Week11Project

Author

Viktoriia L.

AQI Categories

AQI Categories

Introduction

For this project, I analyzed air quality data for Maryland in 2024. The dataset includes measurements from four monitoring sites: Essex, Howard County Near Road, HU-Beltsville, and Piney Run.

Unfortunately, Montgomery County, where my family and I live, is not included in this dataset. My original intention was to explore air quality across all counties in Maryland, particularly in Montgomery County, to understand the conditions where my children are growing up. However, this dataset provides valuable insights into the general trends and conditions in nearby locations, which can still be helpful for understanding regional air quality.

This limitation highlights the need for more comprehensive data to evaluate environmental conditions in Montgomery County, which I plan to pursue in future projects.

Why This Dataset?

Air quality is a critical aspect of public health, affecting respiratory and cardiovascular health. For me, this topic is deeply personal. As a Maryland resident and a parent, I want to analyze the conditions in which my kids are growing. Did I make the right decision to move to Maryland with two kids?

library(tidyverse)
── Attaching core tidyverse packages ──────────────────────── tidyverse 2.0.0 ──
✔ dplyr     1.1.4     ✔ readr     2.1.5
✔ forcats   1.0.0     ✔ stringr   1.5.1
✔ ggplot2   3.5.1     ✔ tibble    3.2.1
✔ lubridate 1.9.3     ✔ tidyr     1.3.1
✔ purrr     1.0.2     
── Conflicts ────────────────────────────────────────── tidyverse_conflicts() ──
✖ dplyr::filter() masks stats::filter()
✖ dplyr::lag()    masks stats::lag()
ℹ Use the conflicted package (<http://conflicted.r-lib.org/>) to force all conflicts to become errors
library(tidyr)
library(ggplot2)
library(plotly)

■ Recorded data:
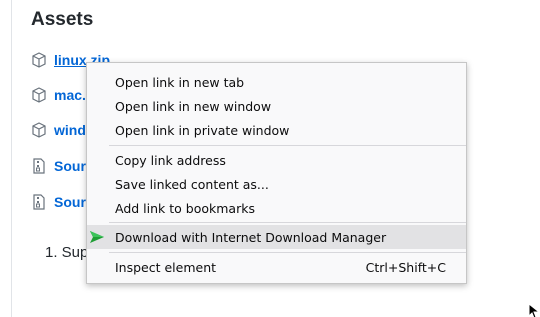  Describe the element at coordinates (12, 158) in the screenshot. I see `left-divider` at that location.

■ Task A: Reproduce the Maryland air quality write-up word for word, covering everything from "For this project, I" down to "Why This Dataset?".
■ Task B: According to the Maryland air quality write-up, which four monitoring sites supplied the measurements?
■ Task C: Continue the Maryland air quality write-up, beginning after its final line.

■ Answer section A:
For this project, I analyzed air quality data for Maryland in 2024. The dataset includes measurements from four monitoring sites: Essex, Howard County Near Road, HU-Beltsville, and Piney Run.

Unfortunately, Montgomery County, where my family and I live, is not included in this dataset. My original intention was to explore air quality across all counties in Maryland, particularly in Montgomery County, to understand the conditions where my children are growing up. However, this dataset provides valuable insights into the general trends and conditions in nearby locations, which can still be helpful for understanding regional air quality.

This limitation highlights the need for more comprehensive data to evaluate environmental conditions in Montgomery County, which I plan to pursue in future projects.

Why This Dataset?

■ Answer section B: Essex, Howard County Near Road, HU-Beltsville, and Piney Run.

■ Answer section C:
Attaching package: 'plotly'

The following object is masked from 'package:ggplot2':

    last_plot

The following object is masked from 'package:stats':

    filter

The following object is masked from 'package:graphics':

    layout
setwd("C:/Users/lnvik/Downloads/DATA110")
data11 <- read_csv("ad_viz_plotval_data.csv")
Rows: 784 Columns: 21
── Column specification ────────────────────────────────────────────────────────
Delimiter: ","
chr  (9): Date, Source, Units, Local Site Name, AQS Parameter Description, C...
dbl (12): Site ID, POC, Daily Max 8-hour CO Concentration, Daily AQI Value, ...

ℹ Use `spec()` to retrieve the full column specification for this data.
ℹ Specify the column types or set `show_col_types = FALSE` to quiet this message.
# Extract Month and Year for seasonal analysis
data11_clean <- data11 %>%
  mutate(
    Date = as.Date(Date, format = "%m/%d/%Y"), # Convert to Date format
    Month = month(Date, label = TRUE),        # Extract Month
    Year = year(Date)                         # Extract Year
  ) %>%
  filter(!is.na(`Daily AQI Value`))           # Filter rows with NA in AQI
# Keep only relevant columns
data11_clean <- data11_clean %>%
  select(Date, Month, `Daily AQI Value`, `Daily Max 8-hour CO Concentration`, 
         `Local Site Name`)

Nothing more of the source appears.